China reported two additional deaths from COVID-19 as some cities cautiously eased their anti-pandemic measures amid mounting public frustration.

The deaths were reported in Shandong and Sichuan provinces, according to the National Health Commission. No information was given about the age of the victims or whether they had completed their vaccinations.

China, where the virus was first detected in late 2019 in the central city of Wuhan, is the latest major country to try to stop infections entirely through quarantines, lockdowns and mass testing. Concern over the vaccination rate is believed to be a key factor in determining the country’s ruling Communist Party to stick to its rigid strategy.

Although nine out of 10 Chinese are vaccinated, only 66% of those over 80 have received one dose, while 40% have received two, according to the commission. 86% of those over 60 are vaccinated.

Given those numbers, and the fact that relatively few people in the country have developed antibodies from exposure to the virus, some fear millions could die if restrictions were lifted entirely.

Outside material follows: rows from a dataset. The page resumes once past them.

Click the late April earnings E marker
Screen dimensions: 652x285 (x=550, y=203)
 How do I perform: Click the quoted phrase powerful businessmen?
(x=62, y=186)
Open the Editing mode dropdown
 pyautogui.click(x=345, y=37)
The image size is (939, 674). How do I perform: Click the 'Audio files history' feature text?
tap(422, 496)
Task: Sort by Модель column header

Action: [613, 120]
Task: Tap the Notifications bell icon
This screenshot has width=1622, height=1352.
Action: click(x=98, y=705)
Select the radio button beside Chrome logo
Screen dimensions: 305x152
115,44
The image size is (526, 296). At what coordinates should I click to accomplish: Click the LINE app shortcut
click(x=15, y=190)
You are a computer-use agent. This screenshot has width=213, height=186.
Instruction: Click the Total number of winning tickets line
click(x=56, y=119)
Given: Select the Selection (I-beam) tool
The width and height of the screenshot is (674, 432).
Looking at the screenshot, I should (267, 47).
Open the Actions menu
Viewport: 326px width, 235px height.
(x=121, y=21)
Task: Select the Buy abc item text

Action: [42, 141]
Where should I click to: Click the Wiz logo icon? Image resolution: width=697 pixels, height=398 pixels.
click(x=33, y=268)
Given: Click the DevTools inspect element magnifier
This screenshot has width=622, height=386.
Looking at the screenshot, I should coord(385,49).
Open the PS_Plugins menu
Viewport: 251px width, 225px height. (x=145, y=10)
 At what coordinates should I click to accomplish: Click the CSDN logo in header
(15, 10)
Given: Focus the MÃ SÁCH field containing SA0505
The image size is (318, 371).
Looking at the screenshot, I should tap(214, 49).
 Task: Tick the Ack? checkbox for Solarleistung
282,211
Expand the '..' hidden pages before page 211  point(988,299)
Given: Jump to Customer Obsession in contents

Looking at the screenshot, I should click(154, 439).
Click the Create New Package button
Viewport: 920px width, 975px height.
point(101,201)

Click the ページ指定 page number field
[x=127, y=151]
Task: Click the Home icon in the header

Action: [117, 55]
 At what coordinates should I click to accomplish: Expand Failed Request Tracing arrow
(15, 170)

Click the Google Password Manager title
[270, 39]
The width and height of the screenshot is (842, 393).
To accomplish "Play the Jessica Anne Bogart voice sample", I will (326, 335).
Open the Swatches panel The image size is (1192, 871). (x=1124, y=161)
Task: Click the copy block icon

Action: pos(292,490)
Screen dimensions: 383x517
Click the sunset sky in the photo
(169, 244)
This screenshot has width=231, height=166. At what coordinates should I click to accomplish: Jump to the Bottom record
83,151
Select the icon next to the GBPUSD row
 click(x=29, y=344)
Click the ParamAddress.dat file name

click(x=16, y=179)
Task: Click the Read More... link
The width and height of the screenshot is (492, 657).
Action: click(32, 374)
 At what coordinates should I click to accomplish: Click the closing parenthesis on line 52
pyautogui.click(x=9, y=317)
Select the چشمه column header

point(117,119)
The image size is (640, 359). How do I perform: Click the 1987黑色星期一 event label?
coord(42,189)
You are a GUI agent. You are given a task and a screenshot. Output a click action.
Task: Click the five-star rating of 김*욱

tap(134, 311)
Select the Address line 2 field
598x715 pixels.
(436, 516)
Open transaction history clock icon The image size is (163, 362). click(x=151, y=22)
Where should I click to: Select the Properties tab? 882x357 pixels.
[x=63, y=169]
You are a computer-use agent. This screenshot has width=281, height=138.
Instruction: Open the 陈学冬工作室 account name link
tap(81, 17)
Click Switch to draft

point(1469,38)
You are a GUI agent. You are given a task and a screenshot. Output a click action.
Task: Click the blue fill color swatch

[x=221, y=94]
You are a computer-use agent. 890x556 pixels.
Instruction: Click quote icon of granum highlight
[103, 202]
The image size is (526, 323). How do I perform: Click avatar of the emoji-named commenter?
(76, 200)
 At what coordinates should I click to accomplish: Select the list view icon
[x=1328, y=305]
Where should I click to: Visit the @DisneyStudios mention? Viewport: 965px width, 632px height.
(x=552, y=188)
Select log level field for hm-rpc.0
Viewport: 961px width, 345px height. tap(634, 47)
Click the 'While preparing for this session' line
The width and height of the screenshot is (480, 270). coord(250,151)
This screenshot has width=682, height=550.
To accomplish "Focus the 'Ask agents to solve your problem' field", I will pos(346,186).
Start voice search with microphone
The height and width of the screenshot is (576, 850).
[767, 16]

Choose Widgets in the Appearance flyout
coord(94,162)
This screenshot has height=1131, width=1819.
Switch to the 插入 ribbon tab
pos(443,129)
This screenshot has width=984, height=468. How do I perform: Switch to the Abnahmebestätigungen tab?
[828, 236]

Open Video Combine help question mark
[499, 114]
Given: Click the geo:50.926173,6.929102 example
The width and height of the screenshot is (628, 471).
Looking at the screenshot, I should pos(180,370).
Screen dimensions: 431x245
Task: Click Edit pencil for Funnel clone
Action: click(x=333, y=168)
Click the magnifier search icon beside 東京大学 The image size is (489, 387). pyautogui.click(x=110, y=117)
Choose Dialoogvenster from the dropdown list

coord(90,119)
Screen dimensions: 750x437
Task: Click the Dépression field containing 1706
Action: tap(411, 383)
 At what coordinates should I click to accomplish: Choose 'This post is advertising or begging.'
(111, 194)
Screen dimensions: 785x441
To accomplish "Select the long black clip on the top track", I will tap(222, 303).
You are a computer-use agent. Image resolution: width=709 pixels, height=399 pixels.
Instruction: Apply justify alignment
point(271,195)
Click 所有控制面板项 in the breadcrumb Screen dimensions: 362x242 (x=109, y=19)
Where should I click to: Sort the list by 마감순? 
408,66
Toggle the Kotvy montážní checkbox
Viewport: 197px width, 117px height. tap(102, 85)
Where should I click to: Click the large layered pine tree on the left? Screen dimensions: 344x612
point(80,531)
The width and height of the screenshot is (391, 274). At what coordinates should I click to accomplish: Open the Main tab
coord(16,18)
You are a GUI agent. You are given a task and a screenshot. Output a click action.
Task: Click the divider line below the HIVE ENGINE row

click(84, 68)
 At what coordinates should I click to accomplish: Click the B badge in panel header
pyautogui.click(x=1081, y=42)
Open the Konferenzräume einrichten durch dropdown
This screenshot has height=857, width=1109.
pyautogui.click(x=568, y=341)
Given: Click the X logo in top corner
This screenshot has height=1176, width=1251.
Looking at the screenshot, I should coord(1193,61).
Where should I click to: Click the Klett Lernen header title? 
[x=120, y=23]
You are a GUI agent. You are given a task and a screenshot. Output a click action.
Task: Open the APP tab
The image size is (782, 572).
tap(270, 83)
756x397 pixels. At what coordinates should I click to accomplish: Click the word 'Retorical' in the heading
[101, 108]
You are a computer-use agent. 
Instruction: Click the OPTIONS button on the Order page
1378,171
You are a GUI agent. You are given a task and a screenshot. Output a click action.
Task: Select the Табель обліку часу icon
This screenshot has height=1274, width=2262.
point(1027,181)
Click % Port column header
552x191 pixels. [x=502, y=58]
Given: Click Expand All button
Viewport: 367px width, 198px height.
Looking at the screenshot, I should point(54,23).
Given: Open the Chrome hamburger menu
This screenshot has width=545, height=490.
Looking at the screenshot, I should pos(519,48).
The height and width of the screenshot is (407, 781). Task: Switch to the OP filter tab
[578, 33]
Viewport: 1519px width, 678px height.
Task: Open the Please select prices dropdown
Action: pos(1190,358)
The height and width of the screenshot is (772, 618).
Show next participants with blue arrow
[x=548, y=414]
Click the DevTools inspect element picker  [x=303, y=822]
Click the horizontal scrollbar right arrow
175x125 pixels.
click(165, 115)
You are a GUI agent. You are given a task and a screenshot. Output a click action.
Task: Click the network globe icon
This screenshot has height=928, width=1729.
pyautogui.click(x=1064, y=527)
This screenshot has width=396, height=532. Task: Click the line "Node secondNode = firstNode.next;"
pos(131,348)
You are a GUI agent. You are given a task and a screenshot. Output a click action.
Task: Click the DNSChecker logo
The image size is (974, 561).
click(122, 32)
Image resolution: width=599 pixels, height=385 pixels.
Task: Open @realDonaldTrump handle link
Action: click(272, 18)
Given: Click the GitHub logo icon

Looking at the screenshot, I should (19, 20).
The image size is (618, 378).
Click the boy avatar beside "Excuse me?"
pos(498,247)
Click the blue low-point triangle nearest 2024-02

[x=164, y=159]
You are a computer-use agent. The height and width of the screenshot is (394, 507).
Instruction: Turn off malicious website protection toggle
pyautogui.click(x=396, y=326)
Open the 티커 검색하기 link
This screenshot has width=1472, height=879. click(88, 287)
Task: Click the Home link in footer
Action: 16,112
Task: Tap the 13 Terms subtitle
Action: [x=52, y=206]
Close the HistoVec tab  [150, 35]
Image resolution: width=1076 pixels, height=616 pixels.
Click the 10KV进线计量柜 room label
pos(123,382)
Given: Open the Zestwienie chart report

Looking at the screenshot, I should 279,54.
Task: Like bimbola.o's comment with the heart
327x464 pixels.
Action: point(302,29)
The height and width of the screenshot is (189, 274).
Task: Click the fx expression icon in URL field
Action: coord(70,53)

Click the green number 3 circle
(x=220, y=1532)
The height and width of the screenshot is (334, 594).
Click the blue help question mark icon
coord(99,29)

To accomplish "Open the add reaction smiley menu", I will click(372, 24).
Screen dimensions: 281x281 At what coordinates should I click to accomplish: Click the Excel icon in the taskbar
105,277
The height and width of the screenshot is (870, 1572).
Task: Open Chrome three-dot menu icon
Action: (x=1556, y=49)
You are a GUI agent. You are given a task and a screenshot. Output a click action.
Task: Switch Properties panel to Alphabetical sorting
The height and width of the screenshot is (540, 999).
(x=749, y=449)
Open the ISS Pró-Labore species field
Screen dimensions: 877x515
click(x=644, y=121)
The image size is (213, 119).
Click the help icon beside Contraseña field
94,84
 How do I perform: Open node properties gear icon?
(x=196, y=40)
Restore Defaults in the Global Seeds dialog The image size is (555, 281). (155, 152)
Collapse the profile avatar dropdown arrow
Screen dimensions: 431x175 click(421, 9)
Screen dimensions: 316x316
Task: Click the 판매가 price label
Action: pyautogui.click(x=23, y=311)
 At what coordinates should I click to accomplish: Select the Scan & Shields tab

However, the signs of discontent seem to have caused the authorities to lift some of the harshest measures, although they affirm that the “zero COVID” strategy, which aims to isolate all positives, is still in place.

Beijing and other Chinese cities have announced that for the first time in months, passengers will be able to board buses and subways even if they don’t have a recent negative.

The slight relaxation of diagnostic testing requirements coincides with daily infection numbers near record highs, and after protests across the country by people frustrated by the rigid application of the rules against the virus, which enter their fourth year, while the rest of the world has reopened.